#### Exercise details:
Restate the data below word for word. Leave the images out.

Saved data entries
= Beginning of Section =

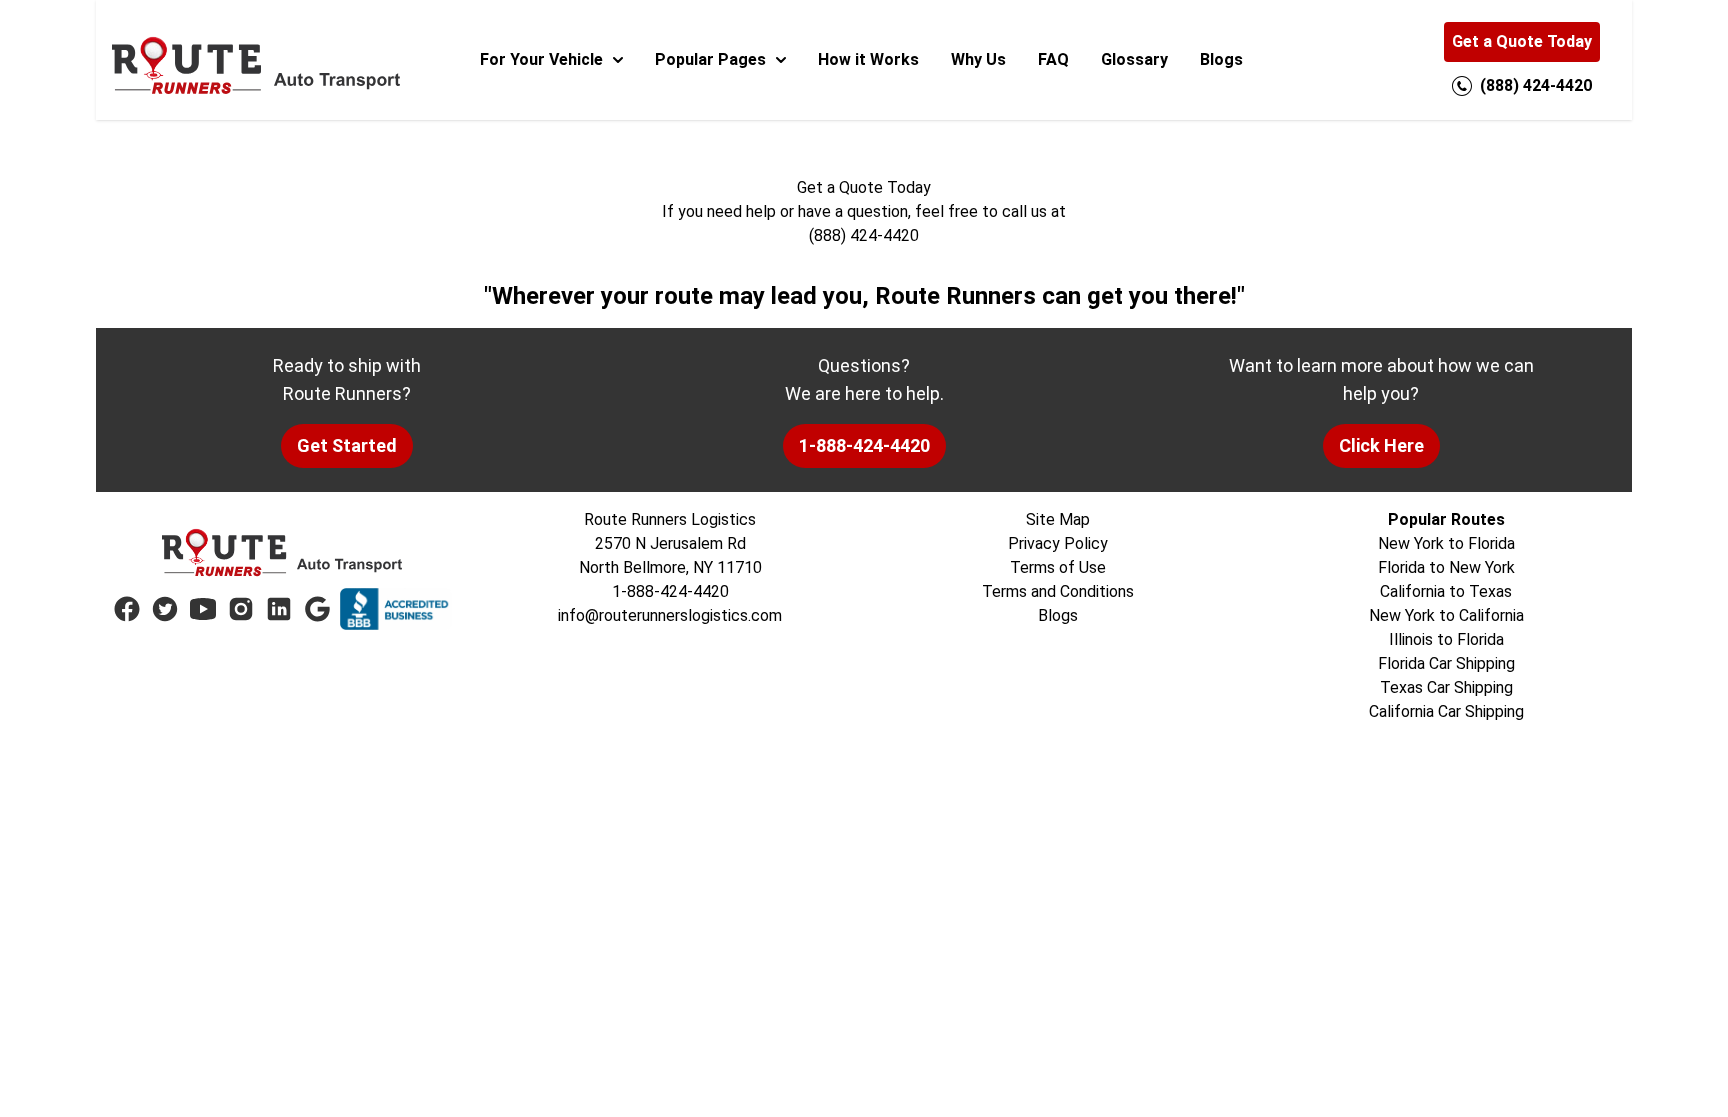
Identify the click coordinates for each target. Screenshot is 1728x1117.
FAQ (1053, 59)
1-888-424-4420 (864, 445)
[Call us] (1462, 86)
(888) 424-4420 (864, 235)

= End of Section =

#### Answer to this task:
Identify the click coordinates for each target. Screenshot is 1728x1117.
FAQ (1053, 59)
1-888-424-4420 (864, 445)
[Call us] (1462, 86)
(888) 424-4420 (864, 235)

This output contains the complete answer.